◆ WORK TO COMPLETE
If a record holds a picture, please leave the picture out and copy the rest of the record exactly.

BEGIN RECORD EXCERPTS

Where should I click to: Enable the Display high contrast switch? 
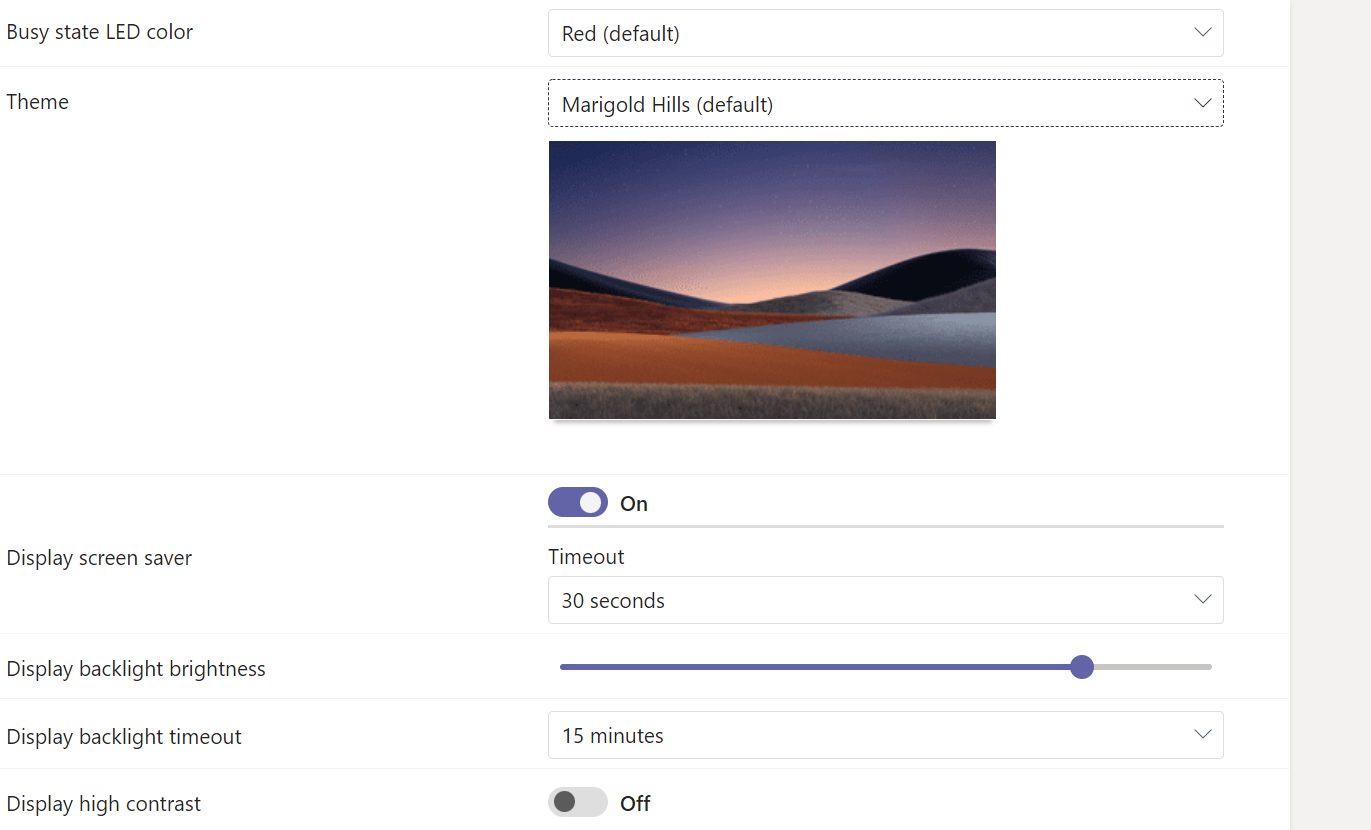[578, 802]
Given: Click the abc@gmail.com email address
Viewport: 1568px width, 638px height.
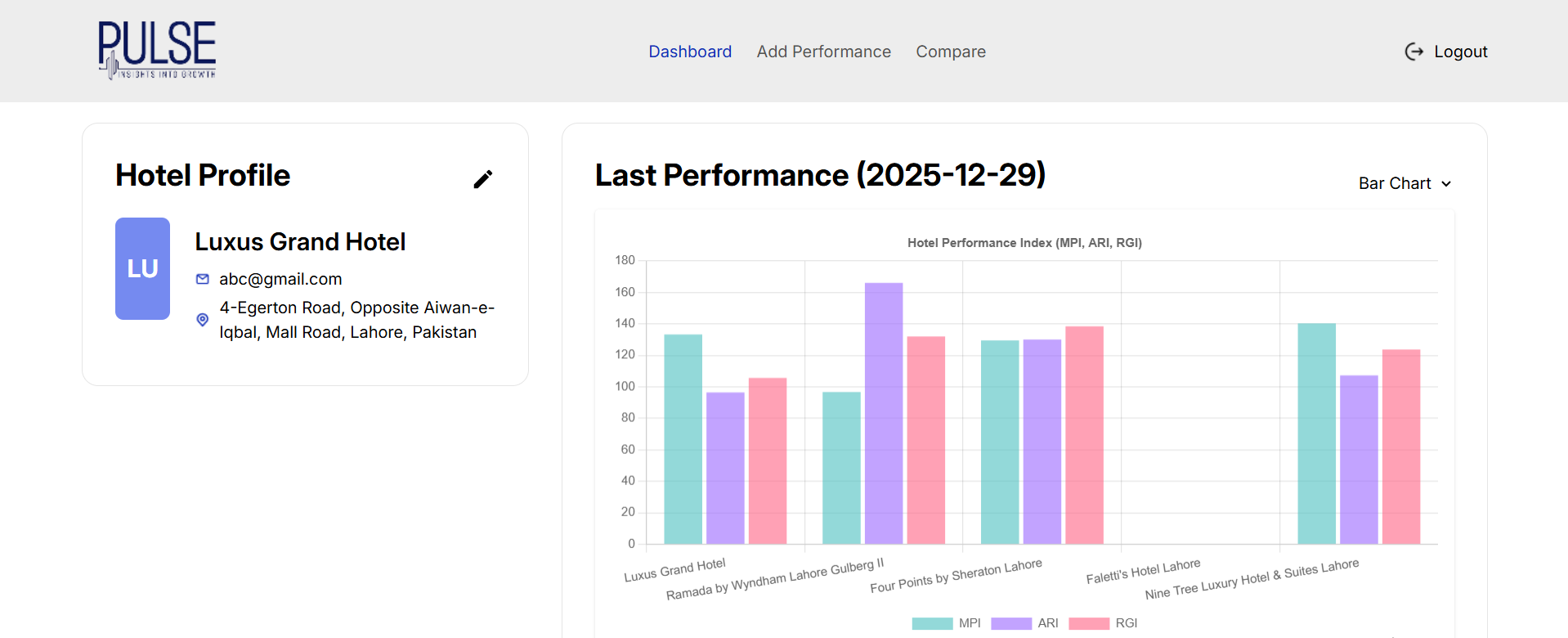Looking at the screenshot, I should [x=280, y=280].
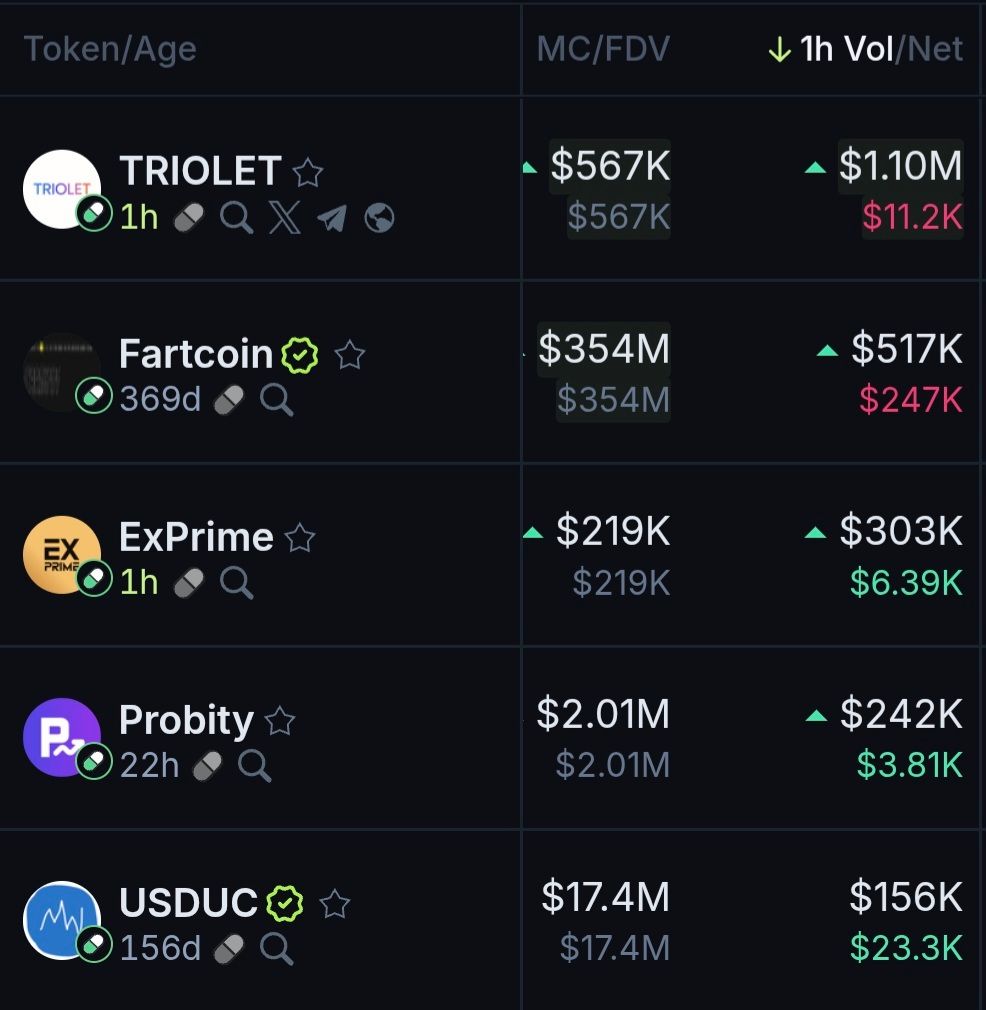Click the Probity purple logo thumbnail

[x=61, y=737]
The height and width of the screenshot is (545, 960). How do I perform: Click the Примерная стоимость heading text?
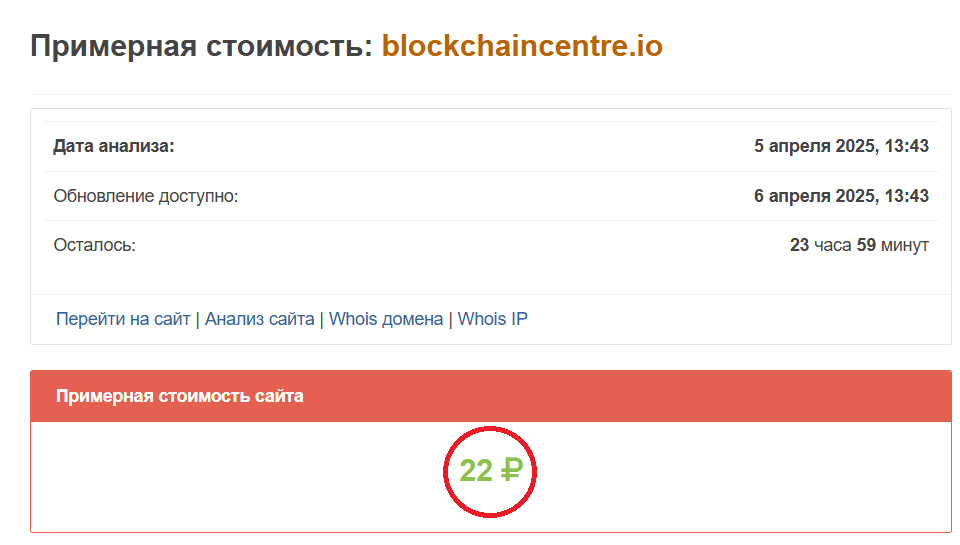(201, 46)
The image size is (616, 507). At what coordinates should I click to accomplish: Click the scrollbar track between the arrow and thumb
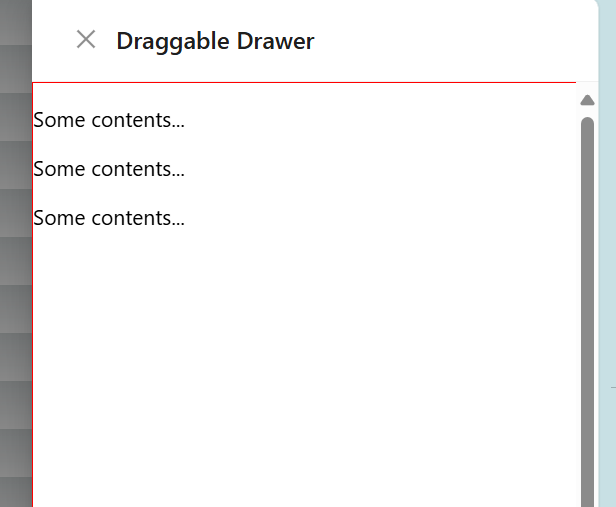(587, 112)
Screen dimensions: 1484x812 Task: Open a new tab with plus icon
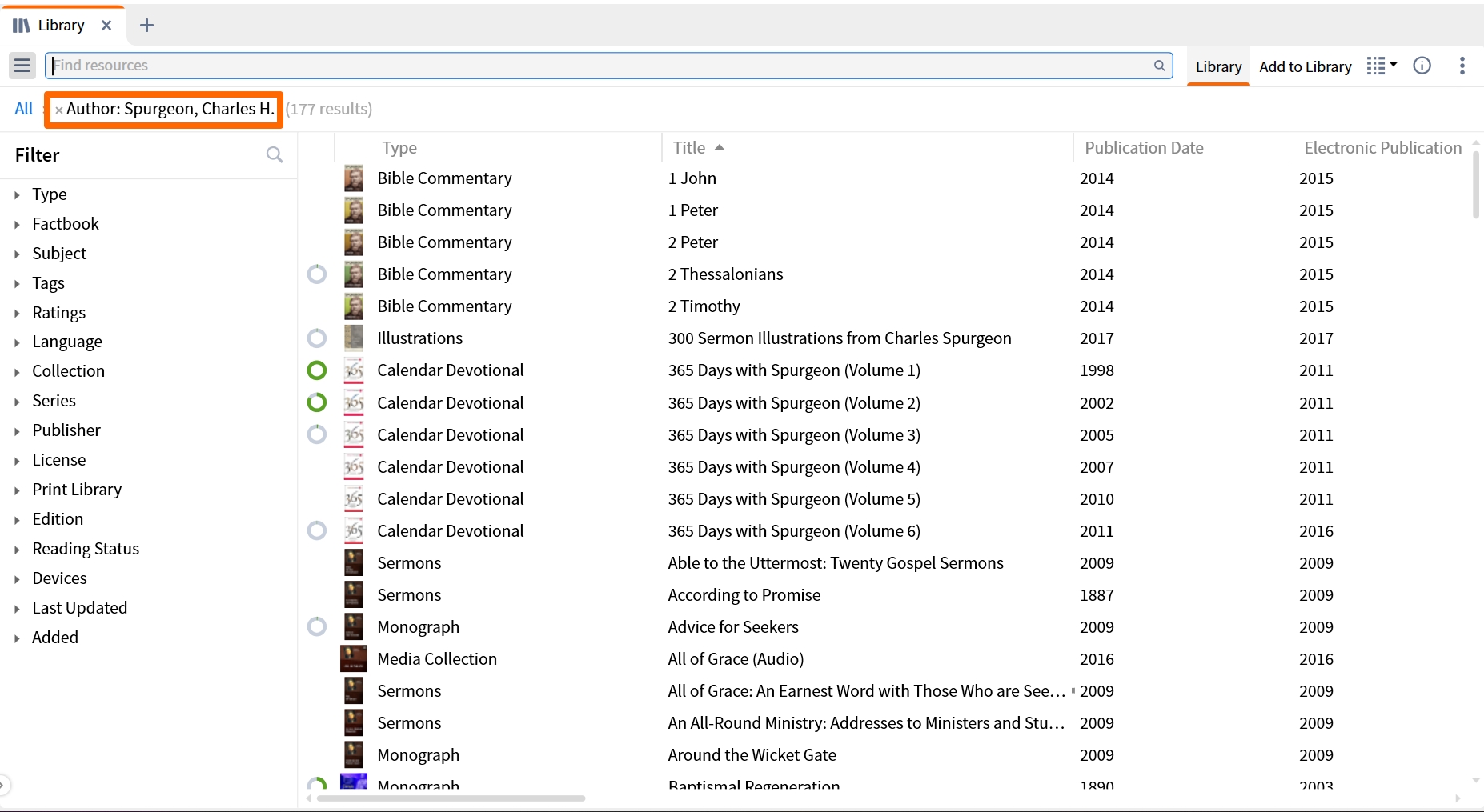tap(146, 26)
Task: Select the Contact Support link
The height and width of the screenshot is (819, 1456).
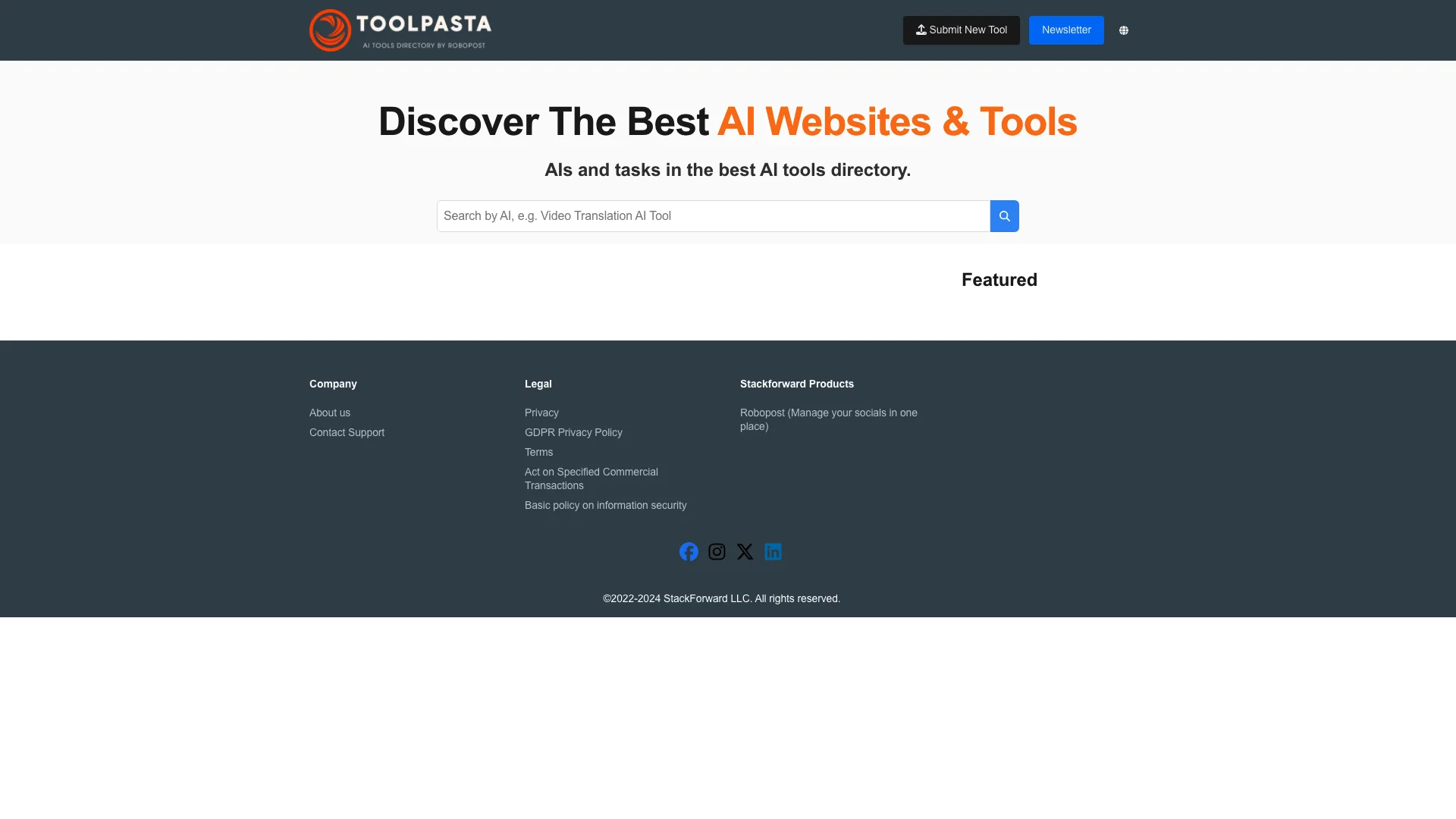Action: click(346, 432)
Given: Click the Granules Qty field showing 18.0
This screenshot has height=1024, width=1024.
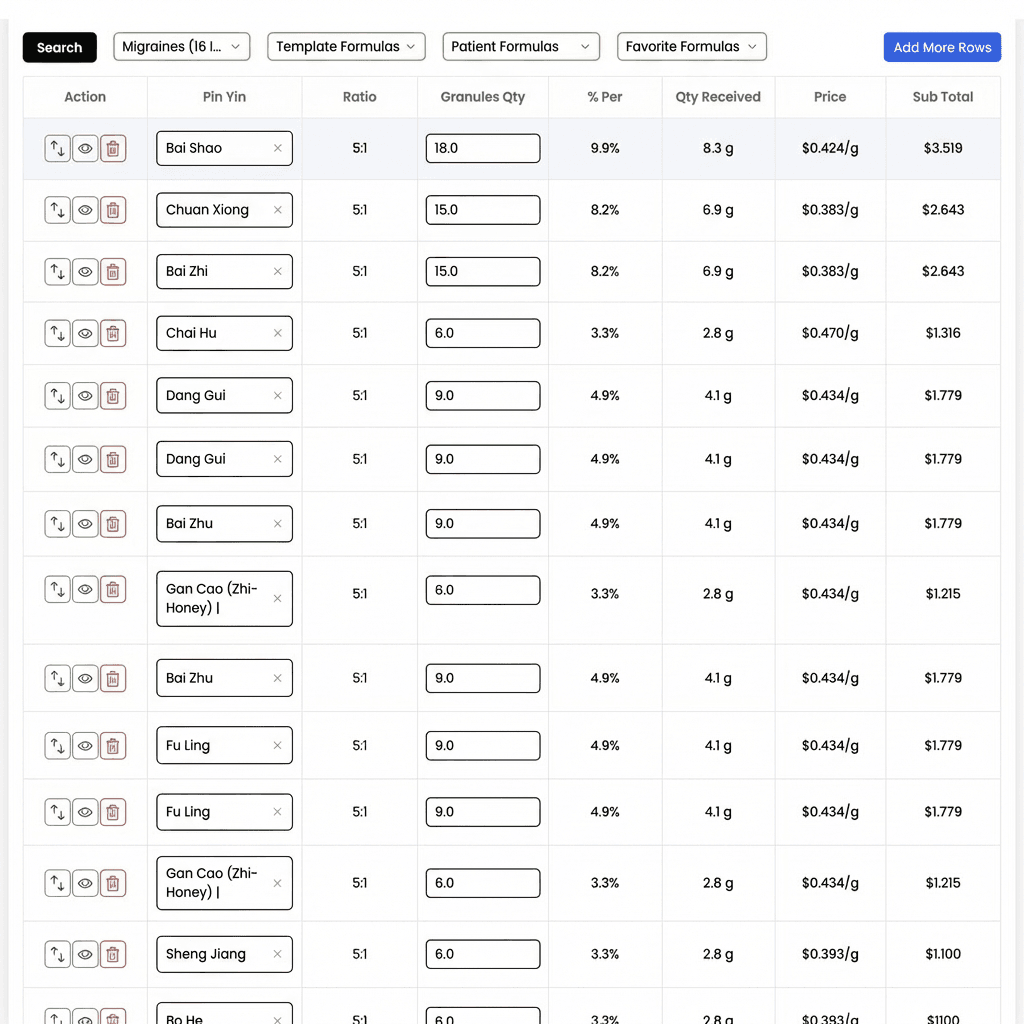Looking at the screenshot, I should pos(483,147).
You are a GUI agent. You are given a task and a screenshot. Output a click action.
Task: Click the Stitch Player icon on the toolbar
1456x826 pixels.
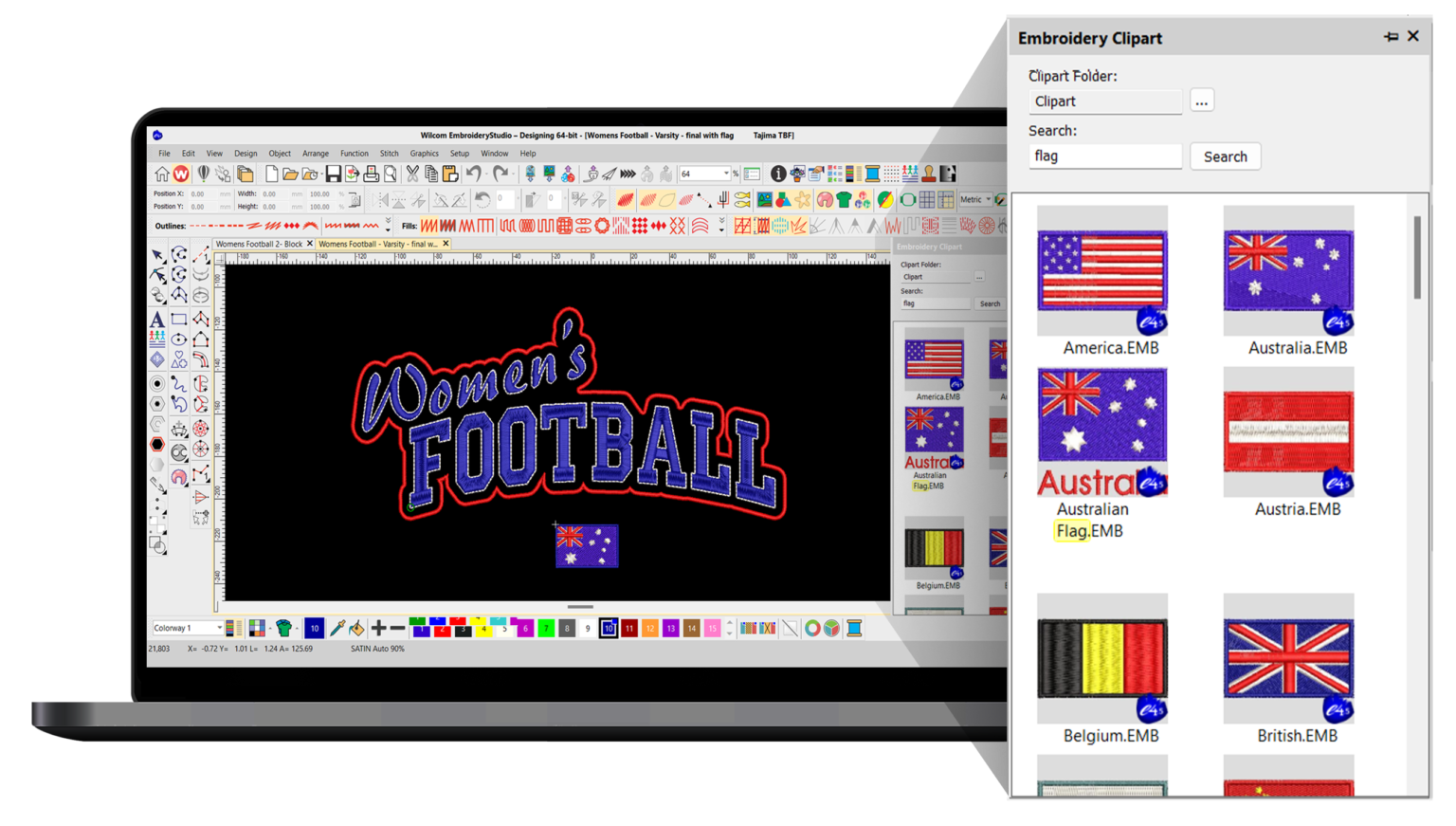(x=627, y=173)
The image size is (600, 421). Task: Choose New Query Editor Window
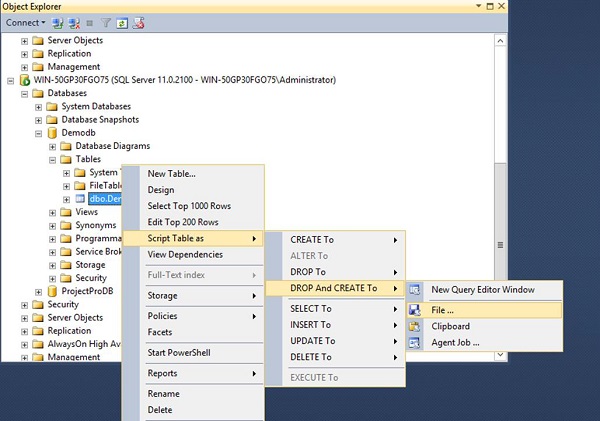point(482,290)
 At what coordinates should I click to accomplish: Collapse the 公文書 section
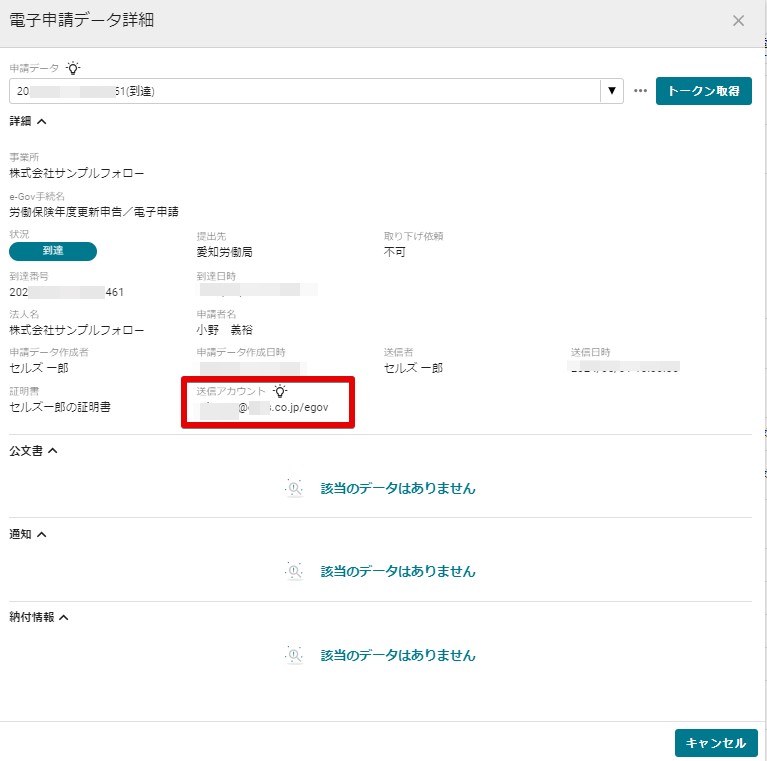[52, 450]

END RECORD EXCERPTS

◆ ANSWER FOR THE TASK
Where should I click to: Enable the Display high contrast switch? 
[578, 802]
Given: Click the abc@gmail.com email address
Viewport: 1568px width, 638px height.
Looking at the screenshot, I should [x=280, y=280].
Click the Probity purple logo thumbnail

[x=61, y=737]
The height and width of the screenshot is (545, 960). How do I perform: Click the Примерная стоимость heading text?
(201, 46)
The image size is (616, 507). At what coordinates should I click to accomplish: Click the scrollbar track between the arrow and thumb
(587, 112)
Screen dimensions: 1484x812 Task: Open a new tab with plus icon
tap(146, 26)
Task: Select the Contact Support link
The height and width of the screenshot is (819, 1456).
Action: click(346, 432)
Given: Click the Granules Qty field showing 18.0
This screenshot has height=1024, width=1024.
Looking at the screenshot, I should pos(483,147).
You are a GUI agent. You are given a task and a screenshot. Output a click action.
Task: Click the Stitch Player icon on the toolbar
1456x826 pixels.
(x=627, y=173)
The image size is (600, 421). Task: Choose New Query Editor Window
point(482,290)
 At what coordinates should I click to accomplish: Collapse the 公文書 section
[52, 450]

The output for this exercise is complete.